Doug Roth

Personal information
- Born: August 24, 1967 (age 58) Knoxville, Tennessee, U. S.
- Listed height: 6 ft 11 in (2.11 m)
- Listed weight: 255 lb (116 kg)

Career information
- High school: Karns (Karns, Tennessee)
- College: Tennessee (1985–1989)
- NBA draft: 1989: 2nd round, 41st overall pick
- Drafted by: Washington Bullets
- Playing career: 1989–1994
- Position: Center
- Number: 13

Career history
- 1989–1990: Washington Bullets
- 1991–1992: Louisville Shooters
- 1992–1994: Gießen 46ers

Career highlights
- McDonald's All-American (1985); Second-team Parade All-American (1985);
- Stats at NBA.com
- Stats at Basketball Reference

= Doug Roth =

American basketball player

Douglas Keith Roth (born August 24, 1967) is an American former professional basketball player who was selected by the Washington Bullets in the second round (41st pick overall) of the 1989 NBA draft and played one season in the National Basketball Association (NBA).

==College career==
A 6'11" center from Knoxville, Tennessee, Roth played college basketball at the University of Tennessee.

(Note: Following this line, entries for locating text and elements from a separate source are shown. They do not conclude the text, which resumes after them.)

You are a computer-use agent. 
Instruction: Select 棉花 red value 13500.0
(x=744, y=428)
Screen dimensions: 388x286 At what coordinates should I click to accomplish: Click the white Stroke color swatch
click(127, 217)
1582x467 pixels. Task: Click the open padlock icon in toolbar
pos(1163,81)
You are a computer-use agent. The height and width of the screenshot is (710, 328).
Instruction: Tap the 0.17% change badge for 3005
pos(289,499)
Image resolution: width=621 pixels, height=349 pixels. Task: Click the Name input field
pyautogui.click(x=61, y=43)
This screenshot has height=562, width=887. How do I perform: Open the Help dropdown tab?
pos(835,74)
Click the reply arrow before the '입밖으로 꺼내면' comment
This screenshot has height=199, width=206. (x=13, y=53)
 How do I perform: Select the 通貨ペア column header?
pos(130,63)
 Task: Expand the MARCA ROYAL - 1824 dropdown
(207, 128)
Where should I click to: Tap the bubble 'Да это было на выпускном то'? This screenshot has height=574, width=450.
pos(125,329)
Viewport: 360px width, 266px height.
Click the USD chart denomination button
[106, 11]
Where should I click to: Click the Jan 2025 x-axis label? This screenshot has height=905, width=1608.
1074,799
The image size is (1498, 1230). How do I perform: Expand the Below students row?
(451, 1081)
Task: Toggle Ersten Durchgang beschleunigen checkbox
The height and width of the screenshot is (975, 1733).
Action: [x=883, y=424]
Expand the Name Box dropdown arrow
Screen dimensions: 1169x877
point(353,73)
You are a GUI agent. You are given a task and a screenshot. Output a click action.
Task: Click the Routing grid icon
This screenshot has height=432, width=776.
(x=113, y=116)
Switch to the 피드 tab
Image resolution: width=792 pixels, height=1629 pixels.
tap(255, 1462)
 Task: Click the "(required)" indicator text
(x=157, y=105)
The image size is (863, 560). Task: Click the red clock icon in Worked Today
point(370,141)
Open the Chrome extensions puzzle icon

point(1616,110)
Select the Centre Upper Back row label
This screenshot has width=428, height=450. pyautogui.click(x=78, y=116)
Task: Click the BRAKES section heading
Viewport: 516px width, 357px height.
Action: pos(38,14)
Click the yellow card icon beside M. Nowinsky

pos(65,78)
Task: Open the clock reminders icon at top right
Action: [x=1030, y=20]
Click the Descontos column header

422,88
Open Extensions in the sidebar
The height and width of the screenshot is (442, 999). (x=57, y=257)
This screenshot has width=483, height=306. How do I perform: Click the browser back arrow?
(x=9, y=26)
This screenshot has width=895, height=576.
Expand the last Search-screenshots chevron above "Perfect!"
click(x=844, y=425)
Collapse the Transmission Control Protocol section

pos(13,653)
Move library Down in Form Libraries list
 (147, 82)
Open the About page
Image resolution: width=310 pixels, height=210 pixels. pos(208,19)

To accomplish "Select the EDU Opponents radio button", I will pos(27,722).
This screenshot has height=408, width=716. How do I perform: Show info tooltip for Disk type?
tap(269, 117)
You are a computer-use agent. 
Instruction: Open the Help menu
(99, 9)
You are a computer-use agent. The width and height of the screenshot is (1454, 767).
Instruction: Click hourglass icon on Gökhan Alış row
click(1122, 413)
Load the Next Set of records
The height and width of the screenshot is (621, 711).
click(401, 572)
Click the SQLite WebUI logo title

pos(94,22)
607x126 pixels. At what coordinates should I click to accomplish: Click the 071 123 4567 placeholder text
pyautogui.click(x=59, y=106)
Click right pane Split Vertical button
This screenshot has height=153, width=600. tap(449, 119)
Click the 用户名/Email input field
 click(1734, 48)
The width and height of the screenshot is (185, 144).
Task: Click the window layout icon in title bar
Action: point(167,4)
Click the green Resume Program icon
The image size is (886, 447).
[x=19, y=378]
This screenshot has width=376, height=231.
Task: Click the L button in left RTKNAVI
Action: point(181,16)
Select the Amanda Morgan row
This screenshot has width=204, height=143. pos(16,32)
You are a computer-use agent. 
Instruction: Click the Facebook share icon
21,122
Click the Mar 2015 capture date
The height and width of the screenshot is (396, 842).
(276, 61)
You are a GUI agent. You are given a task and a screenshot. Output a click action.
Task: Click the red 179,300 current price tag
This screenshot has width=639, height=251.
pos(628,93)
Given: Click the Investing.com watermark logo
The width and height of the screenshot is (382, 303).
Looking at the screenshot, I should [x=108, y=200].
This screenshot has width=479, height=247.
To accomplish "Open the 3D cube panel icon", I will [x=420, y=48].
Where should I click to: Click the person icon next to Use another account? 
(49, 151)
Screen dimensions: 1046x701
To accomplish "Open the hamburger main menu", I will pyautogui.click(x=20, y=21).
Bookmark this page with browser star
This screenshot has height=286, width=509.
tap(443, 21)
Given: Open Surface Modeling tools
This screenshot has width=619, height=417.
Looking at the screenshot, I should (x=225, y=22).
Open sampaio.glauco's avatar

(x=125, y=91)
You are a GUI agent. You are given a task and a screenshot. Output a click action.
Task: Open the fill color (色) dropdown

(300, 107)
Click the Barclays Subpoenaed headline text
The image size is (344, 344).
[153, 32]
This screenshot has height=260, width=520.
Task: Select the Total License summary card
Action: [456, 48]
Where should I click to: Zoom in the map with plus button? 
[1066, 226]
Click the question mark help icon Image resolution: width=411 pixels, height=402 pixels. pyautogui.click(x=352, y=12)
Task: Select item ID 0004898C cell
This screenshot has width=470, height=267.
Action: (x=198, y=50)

He played four seasons for the Volunteers from 1985 until 1989. At Tennessee, Roth played alongside several future NBA players, including Tony White, Dyron Nix, and Ian Lockhart.

==Professional career==
Roth played in one National Basketball Association (NBA) season for the Bullets, appearing in 42 games during the 1989–90 season.